New Ways to Use the Brand The second approach to increasing frequency of consumption is to identify completely new and different applications. Food product companies have long advertised recipes that use their branded products in different ways. After discovering that some consumers used Arm & Hammer baking soda as a refrigerator deodorant, the company launched a heavy promotion campaign focusing on this use and succeeded in getting half the homes in the United States to adopt it. Next, the company expanded the brand into a variety of new product categories such as toothpaste, antiperspirant, and laundry detergent.

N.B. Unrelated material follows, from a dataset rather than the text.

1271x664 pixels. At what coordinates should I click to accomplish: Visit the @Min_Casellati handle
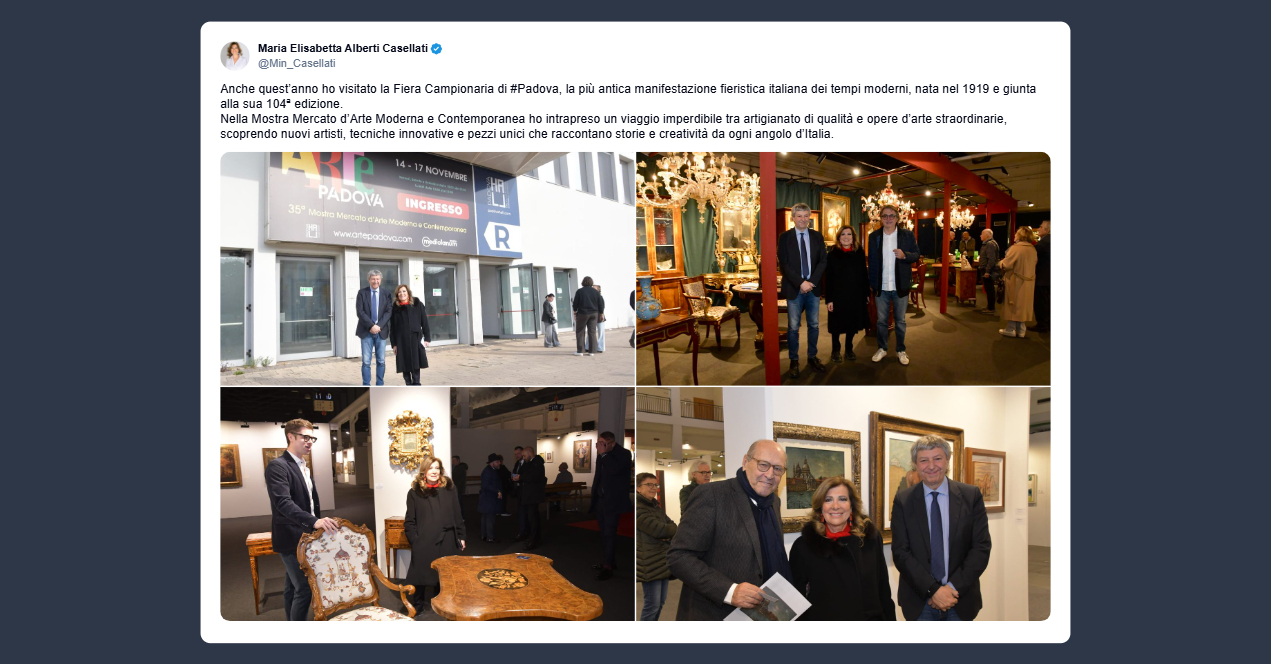[297, 63]
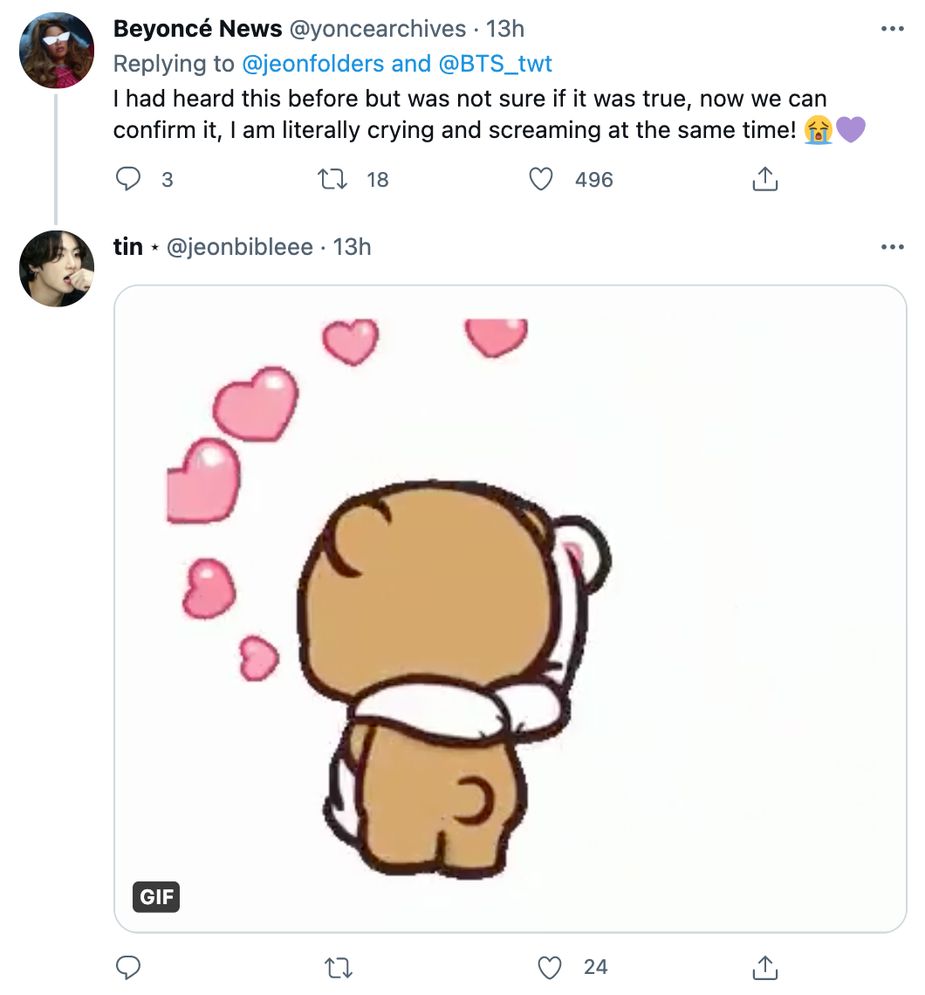Toggle the like on the tweet with 496 likes
Image resolution: width=925 pixels, height=995 pixels.
pos(542,178)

2. PROTECTING MARKET SHARE

While trying to expand total market size, the dominant firm must actively defend its current business: Boeing against Airbus, Staples against Office Depot, and Google against Yahoo! and Microsoft.18 How can the leader do so? The most constructive response is continuous innovation. The front-runner should lead the industry in developing new products and customer services, distribution effectiveness, and cost cutting. Comprehensive solutions increase competitive strength and value to customers so they feel appreciative or even privileged to be a customer as opposed to feeling trapped or taken advantage of.19

PROACTIVE MARKETING In satisfying customer needs, we can draw a distinction between responsive marketing, anticipative marketing, and creative marketing. A responsive marketer finds a stated need and fills it. An anticipative marketer looks ahead to needs customers may have in the near future. A creative marketer discovers solutions customers did not ask for but to which they enthusiastically respond. Creative marketers are proactive market-driving firms, not just market-driven ones.20

Many companies assume their job is simply to adapt to customer needs. They are reactive mostly because they are overly faithful to the customer-orientation paradigm and fall victim to the “tyranny of the served market.” Successful companies instead proactively shape the market to their own interests. Instead of trying to be the best player, they change the rules of the game.21

A company needs two proactive skills: (1) responsive anticipation to see the writing on the wall, as when IBM changed from a hardware producer to a service business, and (2) creative anticipation to devise innovative solu­tions. Note that responsive anticipation is performed before a given change, while reactive response happens after the change takes place. Accenture maintains that 10 consumer trends covering areas like e-commerce, social media, and a desire to express individuality will yield market opportunities worth more than $2 trillion between 2013 and 2016.22 Proactive companies will reap the most benefit from those shifts.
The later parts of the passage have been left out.